Lo que debía ser el comienzo de una época dorada para Aston Martin se ha transformado en un rompecabezas de difícil solución a pocos días del Gran Premio de Australia. El equipo de Silverstone fue el que menos rodó en la pretemporada, evidenciando que la integración del chasis de Adrian Newey con el motor Honda ha sido mucho más compleja de lo previsto. Las dudas sobre si el equipo podrá ser lo suficientemente rápido para calificar legalmente a la carrera planean sobre el garaje de Fernando Alonso y Lance Stroll.
El déficit de rendimiento es tan marcado que la prensa especializada sugiere que Aston Martin podría optar por una «retirada técnica» premeditada en Melbourne. El plan consistiría en salir a pista, cumplir con la vuelta de formación y rodar el mínimo necesario antes de llamar a los pilotos a boxes. Esta estrategia conservadora respondería a la falta de piezas de repuesto y a la fragilidad de los componentes internos del motor, priorizando la preservación de la mecánica sobre la obtención de puntos que hoy parecen inalcanzables.

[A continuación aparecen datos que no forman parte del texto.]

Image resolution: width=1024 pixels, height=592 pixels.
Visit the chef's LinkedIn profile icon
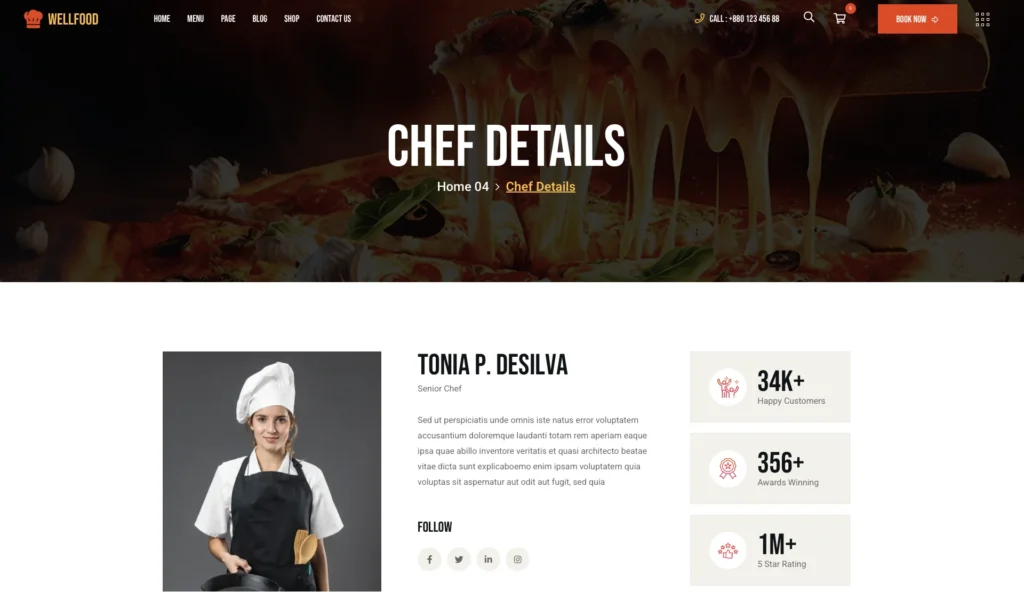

La situación es crítica desde el punto de vista reglamentario, pues la FIA exige que los pilotos se mantengan dentro del 107% del tiempo de la pole position para participar en el Gran Premio. Si la brecha de cuatro segundos vista en Bahréin se mantiene, Alonso y Stroll podrían quedar fuera incluso antes de la carrera del domingo. Este escenario sería un golpe durísimo para el prestigio de Lawrence Stroll, quien ha invertido fortunas en convertir a este equipo en un contendiente al título mundial.
En un intento por revertir el desastre, Andy Cowell se encuentra en las instalaciones de Honda en Japón buscando ajustes urgentes en el diseño del propulsor. La meta es clara: conseguir que el motor sea capaz de resistir la distancia de un Gran Premio sin explotar. Por ahora, Aston Martin no ha emitido comunicados para desmentir las versiones que apuntan a una retirada intencional, lo que incrementa la tensión entre los patrocinadores y la afición que esperaba ver a Alonso peleando por el podio.
A menos de una semana del inicio de la Temporada 2026, el optimismo se ha evaporado en Silverstone. El tiempo de Fernando Alonso en la Fórmula 1 se agota y el sueño de la victoria 33 parece desvanecerse ante la realidad de un coche que no puede completar un shakedown sin contratiempos. Australia será la prueba de fuego definitiva: o logran poner el coche en la parrilla con dignidad, o enfrentarán una de las crisis de imagen más severas en la historia reciente de la categoría.